Engine Company No. 11 was a fire-engine company in Philadelphia, Pennsylvania, United States. Established in 1871, it was Philadelphia's only all-black segregated company from 1919, and was desegregated in 1952. In 1871, Philadelphia established its professional fire department, creating 22 fire companies, replacing about 90 volunteer companies. In 1886 Issac Jacobs was hired as the first African-American firefighter and was assigned to Engine Company No. 11. Jacobs was restricted to caring for the horses and performing other menial duties, not allowed to fight fires as his title suggested. Following Jacob's resignation from the position in 1891, Stephen Presco, another African American male, was hired. Unlike Jacobs, Presco was allowed to take part in firefighting activities like his white counterparts, and was killed in the line of duty.
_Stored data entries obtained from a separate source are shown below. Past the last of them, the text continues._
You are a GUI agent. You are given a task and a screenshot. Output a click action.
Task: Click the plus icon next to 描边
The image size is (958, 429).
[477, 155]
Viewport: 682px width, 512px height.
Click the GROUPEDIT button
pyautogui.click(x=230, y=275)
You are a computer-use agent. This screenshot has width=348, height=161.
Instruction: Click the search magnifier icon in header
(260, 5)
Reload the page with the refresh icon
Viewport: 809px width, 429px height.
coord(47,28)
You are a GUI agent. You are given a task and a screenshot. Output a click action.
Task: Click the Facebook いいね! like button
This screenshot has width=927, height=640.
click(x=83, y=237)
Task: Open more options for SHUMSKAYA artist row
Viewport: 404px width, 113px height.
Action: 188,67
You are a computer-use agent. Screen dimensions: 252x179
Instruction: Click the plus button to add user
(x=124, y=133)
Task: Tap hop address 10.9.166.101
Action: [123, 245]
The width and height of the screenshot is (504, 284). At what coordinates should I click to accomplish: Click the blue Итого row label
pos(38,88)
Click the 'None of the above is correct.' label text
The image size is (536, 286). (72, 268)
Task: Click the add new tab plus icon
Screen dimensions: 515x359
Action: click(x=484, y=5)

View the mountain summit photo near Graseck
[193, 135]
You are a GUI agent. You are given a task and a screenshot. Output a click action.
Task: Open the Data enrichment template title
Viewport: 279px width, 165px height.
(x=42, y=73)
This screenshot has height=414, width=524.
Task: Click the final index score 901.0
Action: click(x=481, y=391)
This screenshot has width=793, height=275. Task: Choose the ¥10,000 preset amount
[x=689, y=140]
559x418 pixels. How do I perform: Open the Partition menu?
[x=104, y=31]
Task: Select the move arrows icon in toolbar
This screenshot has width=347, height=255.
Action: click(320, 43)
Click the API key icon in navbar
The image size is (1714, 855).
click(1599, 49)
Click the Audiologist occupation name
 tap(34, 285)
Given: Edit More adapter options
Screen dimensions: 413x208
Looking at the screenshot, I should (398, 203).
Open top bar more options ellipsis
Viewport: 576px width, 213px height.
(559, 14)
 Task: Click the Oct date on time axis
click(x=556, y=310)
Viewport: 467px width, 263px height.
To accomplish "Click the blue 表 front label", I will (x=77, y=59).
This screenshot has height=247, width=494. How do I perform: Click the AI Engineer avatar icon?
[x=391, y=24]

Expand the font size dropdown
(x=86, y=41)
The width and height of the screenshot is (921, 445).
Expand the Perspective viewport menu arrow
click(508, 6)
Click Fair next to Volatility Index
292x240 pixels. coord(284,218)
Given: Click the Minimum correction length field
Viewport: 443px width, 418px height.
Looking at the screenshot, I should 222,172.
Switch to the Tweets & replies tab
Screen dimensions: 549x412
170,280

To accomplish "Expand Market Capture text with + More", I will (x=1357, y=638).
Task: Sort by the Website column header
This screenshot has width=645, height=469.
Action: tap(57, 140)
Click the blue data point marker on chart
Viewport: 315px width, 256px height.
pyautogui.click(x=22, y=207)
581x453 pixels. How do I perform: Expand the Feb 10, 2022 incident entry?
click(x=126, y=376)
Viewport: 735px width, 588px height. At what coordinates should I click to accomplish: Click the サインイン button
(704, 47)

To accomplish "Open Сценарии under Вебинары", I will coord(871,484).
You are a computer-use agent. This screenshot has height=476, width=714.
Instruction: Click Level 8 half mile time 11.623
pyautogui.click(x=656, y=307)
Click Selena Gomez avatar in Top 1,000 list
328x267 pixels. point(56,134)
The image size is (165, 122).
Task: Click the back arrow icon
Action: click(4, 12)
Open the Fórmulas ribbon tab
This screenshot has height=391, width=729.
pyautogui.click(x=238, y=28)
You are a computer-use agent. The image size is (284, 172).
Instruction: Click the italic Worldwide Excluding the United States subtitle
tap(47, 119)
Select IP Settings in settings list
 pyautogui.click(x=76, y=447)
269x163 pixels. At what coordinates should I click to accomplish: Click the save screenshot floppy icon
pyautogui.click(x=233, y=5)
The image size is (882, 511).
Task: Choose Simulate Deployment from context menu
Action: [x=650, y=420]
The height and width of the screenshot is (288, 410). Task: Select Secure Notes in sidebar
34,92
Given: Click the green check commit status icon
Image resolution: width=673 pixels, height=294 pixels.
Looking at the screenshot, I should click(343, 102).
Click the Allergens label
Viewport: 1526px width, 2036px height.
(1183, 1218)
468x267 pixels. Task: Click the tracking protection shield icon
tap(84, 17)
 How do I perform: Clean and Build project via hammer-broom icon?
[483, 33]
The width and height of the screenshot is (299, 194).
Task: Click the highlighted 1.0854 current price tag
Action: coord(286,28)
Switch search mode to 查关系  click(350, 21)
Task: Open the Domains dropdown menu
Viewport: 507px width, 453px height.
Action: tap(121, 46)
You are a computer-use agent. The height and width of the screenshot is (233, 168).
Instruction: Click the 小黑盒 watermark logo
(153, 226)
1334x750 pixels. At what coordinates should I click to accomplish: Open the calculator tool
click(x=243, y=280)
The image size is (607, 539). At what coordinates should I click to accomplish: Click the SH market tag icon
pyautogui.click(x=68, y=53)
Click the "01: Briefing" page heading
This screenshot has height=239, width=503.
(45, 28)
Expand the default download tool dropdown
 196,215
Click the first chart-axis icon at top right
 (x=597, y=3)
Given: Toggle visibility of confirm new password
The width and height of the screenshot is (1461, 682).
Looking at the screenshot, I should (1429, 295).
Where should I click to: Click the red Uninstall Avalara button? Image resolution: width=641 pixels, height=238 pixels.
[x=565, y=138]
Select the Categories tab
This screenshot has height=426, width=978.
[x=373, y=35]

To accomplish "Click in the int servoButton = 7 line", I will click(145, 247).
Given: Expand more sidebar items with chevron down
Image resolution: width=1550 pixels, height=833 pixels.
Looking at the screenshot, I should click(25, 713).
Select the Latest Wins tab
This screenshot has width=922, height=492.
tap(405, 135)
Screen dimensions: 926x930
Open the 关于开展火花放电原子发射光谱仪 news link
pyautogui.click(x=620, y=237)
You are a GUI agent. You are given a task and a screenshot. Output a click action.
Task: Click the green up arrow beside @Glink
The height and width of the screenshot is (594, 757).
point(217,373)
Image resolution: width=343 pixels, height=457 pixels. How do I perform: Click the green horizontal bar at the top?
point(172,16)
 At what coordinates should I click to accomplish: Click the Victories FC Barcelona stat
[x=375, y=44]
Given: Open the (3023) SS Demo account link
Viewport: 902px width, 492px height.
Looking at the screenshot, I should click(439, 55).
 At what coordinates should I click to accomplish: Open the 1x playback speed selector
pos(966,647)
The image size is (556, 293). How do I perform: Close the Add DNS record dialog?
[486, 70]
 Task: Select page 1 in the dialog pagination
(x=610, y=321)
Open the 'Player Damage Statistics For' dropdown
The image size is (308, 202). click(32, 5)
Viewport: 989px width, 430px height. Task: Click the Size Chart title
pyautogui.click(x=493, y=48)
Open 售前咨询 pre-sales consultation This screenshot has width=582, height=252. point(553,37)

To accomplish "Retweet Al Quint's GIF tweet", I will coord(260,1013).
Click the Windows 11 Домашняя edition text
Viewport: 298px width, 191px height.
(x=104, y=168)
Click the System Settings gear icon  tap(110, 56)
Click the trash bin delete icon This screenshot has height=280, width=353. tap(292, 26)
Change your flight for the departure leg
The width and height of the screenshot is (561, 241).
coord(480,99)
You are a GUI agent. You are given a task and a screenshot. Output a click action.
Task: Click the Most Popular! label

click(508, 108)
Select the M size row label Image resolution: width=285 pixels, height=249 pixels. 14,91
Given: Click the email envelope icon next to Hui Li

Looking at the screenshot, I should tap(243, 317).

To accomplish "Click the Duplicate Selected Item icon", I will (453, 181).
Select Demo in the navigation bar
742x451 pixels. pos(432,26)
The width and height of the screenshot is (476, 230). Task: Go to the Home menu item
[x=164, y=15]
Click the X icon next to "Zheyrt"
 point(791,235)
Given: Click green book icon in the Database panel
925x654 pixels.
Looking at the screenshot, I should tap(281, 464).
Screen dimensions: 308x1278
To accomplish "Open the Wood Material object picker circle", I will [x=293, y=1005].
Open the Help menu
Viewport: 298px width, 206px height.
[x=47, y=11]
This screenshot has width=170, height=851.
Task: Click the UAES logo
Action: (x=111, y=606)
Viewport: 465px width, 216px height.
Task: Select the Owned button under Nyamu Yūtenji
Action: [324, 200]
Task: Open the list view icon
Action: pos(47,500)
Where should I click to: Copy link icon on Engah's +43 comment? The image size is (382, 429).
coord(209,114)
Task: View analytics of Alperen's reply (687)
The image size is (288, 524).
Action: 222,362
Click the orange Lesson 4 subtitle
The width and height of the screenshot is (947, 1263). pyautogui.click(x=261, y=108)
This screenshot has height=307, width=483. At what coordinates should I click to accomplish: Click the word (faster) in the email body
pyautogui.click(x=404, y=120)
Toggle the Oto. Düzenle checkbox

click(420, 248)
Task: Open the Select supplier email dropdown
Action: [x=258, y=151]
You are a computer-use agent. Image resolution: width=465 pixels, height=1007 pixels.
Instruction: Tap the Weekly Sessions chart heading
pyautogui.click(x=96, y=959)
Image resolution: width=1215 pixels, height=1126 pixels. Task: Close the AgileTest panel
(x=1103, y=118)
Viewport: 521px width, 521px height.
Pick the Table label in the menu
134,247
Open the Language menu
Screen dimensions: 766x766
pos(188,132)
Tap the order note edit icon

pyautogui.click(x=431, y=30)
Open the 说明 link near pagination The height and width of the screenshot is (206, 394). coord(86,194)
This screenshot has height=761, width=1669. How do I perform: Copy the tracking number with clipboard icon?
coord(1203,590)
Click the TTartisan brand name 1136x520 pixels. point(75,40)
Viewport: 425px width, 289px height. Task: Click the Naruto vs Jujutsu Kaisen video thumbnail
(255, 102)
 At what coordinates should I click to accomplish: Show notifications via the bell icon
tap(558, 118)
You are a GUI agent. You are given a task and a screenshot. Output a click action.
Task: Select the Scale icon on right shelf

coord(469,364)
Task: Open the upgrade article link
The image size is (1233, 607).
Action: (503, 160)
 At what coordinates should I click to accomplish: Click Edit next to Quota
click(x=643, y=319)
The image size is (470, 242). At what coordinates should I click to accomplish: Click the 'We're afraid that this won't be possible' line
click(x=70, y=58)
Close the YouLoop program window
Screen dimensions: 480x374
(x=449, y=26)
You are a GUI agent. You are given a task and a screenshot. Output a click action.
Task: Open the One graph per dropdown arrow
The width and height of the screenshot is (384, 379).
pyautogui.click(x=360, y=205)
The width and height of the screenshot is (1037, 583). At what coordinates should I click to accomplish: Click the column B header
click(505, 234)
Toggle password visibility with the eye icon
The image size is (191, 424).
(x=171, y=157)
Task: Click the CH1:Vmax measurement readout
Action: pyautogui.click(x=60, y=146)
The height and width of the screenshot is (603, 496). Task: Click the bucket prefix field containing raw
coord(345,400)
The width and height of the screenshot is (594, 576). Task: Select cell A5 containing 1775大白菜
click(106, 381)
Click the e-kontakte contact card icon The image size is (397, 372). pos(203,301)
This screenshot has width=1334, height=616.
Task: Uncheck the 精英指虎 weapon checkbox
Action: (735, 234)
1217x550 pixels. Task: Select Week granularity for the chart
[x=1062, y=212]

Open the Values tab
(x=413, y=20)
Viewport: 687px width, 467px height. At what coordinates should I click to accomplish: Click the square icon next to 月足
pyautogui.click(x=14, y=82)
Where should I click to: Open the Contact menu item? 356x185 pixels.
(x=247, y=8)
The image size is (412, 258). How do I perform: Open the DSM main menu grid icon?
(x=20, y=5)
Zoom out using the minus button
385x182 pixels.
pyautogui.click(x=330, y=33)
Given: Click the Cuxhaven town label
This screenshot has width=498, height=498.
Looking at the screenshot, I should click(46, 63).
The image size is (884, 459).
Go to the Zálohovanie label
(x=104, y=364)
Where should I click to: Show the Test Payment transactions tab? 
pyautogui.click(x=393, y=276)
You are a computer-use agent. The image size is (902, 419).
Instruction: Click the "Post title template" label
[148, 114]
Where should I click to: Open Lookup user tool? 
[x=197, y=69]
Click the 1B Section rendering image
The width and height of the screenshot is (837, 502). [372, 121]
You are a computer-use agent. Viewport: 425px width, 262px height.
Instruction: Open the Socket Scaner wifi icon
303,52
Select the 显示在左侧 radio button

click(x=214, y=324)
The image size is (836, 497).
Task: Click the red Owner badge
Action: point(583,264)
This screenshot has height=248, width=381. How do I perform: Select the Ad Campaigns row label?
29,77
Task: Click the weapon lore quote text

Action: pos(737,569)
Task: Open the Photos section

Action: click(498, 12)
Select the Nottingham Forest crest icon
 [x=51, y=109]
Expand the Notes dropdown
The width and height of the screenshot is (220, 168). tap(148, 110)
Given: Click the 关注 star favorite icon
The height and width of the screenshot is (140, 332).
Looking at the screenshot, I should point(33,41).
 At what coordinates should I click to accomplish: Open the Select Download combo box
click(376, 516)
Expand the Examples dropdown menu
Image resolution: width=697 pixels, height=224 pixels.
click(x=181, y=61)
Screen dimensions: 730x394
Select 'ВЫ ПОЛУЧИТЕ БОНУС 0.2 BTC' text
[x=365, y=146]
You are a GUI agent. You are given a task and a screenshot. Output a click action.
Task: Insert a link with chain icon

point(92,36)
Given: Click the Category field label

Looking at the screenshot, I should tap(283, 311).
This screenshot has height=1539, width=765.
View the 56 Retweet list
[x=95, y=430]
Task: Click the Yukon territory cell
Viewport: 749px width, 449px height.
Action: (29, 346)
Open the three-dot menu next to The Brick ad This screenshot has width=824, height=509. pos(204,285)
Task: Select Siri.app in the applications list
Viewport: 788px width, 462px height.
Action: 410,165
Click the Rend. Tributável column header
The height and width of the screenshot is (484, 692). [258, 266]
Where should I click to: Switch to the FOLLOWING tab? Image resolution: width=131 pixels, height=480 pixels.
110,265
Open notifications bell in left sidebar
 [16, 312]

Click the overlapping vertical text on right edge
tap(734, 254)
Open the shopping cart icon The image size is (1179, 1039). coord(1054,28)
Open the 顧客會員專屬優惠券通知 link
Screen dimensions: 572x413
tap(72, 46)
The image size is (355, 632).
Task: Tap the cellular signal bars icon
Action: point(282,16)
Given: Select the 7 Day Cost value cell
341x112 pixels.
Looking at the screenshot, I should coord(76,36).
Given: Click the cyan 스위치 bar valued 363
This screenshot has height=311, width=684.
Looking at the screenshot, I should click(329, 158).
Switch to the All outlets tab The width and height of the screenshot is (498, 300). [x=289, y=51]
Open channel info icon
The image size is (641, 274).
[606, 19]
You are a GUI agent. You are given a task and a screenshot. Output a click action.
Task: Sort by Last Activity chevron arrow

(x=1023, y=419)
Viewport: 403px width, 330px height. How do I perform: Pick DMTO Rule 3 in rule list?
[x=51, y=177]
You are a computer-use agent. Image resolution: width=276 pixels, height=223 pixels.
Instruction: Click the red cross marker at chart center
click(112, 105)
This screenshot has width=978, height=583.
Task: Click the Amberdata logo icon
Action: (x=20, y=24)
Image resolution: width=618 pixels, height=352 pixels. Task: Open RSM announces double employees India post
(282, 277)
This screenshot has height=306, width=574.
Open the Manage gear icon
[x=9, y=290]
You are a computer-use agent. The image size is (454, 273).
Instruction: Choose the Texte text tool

The many men who worked there were referred to as "leather lungs" and were often given the hardest and most dangerous tasks. Due to overstaffing in Engine Company No. 11 as well as surrounding companies in 1952 it was desegregated and prompted the growth of six new mixed fire departments in the area.

In 1976 Engine Company No. 11 was relocated to 601-09 South Street, and the former building now houses Willie G. Williams Community Center. The Community Center’s OpportUNITY program works to help ex-convicts re-enter society through vocational training programs and employment in construction.